The researchers derived their findings from just 117 participants, they said, so although the correlation was clear, Mackey and McDermott hoped to replicate what they’d seen.

Collaborators at the University of Missouri-Kansas City told the Penn researchers about the National Health and Nutrition Examination Survey (NHANES), which is a large and publicly available population-representative dataset that includes dental data, demographic data, and family income, among other measures.

“Because our sample is only from one city and is much smaller than a population-representative study like that, we saw it as an opportunity to verify that the findings exist outside of what we had collected in Philadelphia,” McDermott said.

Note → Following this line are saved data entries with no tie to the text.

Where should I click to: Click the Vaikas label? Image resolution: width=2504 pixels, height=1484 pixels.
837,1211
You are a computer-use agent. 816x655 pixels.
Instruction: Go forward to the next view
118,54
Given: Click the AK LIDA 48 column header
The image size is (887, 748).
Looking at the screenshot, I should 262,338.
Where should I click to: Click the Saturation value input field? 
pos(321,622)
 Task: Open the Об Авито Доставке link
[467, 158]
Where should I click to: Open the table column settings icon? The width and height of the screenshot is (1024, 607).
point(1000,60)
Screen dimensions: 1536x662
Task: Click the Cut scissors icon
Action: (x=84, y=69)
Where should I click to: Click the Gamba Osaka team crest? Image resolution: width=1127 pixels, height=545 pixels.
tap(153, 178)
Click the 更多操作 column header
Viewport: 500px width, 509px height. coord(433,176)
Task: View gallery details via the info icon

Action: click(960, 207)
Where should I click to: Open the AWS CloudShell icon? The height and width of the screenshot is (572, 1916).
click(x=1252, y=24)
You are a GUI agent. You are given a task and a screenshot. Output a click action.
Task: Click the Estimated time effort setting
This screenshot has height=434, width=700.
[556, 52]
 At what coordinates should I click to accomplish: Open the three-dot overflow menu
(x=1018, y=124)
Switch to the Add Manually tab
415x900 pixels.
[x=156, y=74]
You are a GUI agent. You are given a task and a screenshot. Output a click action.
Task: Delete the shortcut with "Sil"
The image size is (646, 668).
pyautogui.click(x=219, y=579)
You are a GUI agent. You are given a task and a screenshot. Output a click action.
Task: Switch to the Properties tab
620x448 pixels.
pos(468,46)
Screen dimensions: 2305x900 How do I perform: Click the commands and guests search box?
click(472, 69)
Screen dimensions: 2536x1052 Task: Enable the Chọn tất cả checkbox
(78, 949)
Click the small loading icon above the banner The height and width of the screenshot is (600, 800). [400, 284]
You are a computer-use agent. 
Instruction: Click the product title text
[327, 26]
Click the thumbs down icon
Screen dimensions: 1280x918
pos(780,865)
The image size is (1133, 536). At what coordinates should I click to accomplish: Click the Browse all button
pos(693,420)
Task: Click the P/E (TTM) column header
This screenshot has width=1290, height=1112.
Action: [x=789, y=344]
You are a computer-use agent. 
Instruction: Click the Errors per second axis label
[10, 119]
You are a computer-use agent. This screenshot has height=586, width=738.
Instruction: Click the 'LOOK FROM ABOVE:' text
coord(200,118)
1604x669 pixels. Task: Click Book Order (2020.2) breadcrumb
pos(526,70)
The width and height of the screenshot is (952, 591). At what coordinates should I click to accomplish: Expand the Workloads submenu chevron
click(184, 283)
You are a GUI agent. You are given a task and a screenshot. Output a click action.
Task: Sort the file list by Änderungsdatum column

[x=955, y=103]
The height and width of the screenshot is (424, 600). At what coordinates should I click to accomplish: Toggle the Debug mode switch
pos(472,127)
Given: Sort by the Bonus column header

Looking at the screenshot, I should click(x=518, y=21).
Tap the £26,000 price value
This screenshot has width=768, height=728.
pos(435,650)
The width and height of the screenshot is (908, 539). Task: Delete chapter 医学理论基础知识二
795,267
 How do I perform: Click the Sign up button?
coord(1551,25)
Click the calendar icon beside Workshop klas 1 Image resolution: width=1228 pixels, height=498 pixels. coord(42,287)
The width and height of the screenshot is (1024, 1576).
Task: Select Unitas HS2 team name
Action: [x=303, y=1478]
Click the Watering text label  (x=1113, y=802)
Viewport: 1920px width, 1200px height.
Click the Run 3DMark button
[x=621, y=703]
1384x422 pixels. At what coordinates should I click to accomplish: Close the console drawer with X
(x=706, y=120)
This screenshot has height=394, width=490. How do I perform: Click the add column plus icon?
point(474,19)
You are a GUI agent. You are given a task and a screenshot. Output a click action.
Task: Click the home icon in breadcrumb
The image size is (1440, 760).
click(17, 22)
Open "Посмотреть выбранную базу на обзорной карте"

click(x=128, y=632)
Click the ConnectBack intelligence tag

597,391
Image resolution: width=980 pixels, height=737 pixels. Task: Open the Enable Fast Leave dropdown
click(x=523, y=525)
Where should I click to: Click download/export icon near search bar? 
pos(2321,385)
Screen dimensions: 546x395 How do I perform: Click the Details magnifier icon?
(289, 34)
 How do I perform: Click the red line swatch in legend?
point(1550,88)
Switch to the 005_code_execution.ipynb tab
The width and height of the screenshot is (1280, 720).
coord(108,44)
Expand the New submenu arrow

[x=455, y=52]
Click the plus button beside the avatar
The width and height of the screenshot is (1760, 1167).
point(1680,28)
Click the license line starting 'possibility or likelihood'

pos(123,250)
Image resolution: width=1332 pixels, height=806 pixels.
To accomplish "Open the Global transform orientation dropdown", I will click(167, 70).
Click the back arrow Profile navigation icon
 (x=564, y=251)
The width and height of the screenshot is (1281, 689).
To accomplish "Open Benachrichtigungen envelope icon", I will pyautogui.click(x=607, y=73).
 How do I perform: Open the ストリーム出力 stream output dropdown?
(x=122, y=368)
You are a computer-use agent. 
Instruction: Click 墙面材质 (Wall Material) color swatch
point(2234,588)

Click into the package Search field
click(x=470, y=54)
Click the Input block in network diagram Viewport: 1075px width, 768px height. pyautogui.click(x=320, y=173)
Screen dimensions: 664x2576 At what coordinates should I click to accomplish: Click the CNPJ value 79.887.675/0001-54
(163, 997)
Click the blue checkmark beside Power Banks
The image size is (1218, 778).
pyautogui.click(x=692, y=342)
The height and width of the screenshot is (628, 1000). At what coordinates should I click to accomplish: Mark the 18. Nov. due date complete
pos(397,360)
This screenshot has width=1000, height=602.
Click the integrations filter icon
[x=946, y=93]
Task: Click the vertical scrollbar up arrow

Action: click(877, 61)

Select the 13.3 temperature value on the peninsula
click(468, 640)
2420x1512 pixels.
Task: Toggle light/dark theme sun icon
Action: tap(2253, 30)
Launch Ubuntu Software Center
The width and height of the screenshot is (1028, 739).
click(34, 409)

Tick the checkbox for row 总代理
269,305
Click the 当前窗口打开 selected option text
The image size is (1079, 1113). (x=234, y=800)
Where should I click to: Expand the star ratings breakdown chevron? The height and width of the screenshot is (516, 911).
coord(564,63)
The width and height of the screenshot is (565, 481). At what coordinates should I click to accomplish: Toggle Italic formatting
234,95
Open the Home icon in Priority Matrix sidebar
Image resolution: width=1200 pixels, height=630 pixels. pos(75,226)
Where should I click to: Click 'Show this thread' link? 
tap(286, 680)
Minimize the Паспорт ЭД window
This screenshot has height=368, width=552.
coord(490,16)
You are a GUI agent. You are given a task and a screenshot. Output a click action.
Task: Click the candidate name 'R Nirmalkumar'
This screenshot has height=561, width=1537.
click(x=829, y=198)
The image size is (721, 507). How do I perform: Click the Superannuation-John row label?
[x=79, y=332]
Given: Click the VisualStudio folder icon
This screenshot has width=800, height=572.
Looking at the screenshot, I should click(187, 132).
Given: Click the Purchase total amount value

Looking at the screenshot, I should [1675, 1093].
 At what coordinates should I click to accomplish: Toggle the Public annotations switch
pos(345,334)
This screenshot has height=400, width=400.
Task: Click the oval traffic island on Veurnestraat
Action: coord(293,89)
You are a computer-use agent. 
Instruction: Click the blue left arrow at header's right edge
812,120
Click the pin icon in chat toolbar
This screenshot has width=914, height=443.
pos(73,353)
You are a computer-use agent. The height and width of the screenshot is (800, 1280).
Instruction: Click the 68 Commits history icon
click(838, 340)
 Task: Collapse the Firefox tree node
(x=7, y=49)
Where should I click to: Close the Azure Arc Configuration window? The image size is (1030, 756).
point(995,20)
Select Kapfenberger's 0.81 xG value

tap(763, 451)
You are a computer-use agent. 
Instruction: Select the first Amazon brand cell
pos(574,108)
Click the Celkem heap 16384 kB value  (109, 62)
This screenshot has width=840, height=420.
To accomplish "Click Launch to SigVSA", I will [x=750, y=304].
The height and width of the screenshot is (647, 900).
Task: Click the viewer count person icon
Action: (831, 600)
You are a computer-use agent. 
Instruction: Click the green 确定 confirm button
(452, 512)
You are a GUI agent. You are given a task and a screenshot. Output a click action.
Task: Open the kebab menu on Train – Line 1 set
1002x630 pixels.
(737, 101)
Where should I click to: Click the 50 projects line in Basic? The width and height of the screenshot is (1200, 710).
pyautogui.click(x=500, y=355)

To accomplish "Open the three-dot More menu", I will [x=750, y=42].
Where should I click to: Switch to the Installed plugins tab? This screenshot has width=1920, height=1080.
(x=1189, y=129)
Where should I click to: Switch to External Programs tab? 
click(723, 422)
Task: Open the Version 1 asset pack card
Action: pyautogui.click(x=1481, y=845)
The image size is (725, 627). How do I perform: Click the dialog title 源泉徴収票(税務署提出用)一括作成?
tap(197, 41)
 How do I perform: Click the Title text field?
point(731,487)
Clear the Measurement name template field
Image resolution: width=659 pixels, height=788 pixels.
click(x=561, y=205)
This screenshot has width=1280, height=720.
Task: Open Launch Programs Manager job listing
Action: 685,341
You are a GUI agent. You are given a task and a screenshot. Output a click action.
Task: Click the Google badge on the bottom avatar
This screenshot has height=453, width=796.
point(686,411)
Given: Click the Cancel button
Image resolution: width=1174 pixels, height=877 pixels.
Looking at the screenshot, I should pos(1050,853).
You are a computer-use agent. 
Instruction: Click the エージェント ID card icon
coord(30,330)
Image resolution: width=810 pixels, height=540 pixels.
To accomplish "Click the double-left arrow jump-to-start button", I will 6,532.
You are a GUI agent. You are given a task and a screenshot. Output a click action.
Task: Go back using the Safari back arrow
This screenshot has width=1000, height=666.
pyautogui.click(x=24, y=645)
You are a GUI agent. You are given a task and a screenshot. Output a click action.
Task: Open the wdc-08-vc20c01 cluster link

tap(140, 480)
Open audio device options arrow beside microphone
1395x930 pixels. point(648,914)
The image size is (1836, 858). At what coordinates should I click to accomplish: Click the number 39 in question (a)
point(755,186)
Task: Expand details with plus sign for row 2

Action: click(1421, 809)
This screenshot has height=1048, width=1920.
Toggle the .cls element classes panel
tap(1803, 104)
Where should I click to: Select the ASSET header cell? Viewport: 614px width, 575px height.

Some facets differed. For example, NHANES measures dental development a little differently. But the models showed similar results, indicating a connection between lower family income and earlier first molars.

Whether this overall trend is new or just now coming to light is something Mackey wants to study further. She also is curious about when the rate of maturation gets set.

“Is it as early as in utero or is it dynamically adjusted based on stressors in the world?” she asked. “If it’s the later, that tells you there are more opportunities to intervene.”

There are still significant unknowns as well as findings that need further examination, Mackey said. For instance, the researchers found racial disparities in this timing, with first molars emerging in Black children sooner than in White children.

“These race differences in molar eruption have been known for a long time, but no one thought critically about where the come from,” said Mackey. “It’s consistent with higher levels of stress due to structural racism. This is a clear indication that it’s not just speculation that experiences with racism can cause stress and early aging. They are having an effect on kids that we can’t ignore.”

For all children, more than a year of pandemic-driven grief and social isolation most certainly amplified stress levels, making it even more important to understand who is at greatest risk for early maturation, Mackey said. However, the researchers emphasize that molar timing shouldn’t become another parental fear.

“What I really don’t want is for parents to either worry or feel complacent just based on when their kids get their molars,” said Mackey. “We don’t have those data yet.”

The Penn researchers said they are working on it. They hope to collaborate with dental offices to recruit children into studies based on their molar-eruption status. The goal would be to follow them into adulthood to get more information on what precisely early first molars may indicate.

“If this is the meaningful discovery that I think it is,” Mackey said, “I would love for many scientists to jump on board and test these hypotheses.”

The study, “Early Life Stress Is Associated with Earlier Emergence of Permanent Molars,” was published by the Proceedings of the National Academy of Sciences of the United States of America.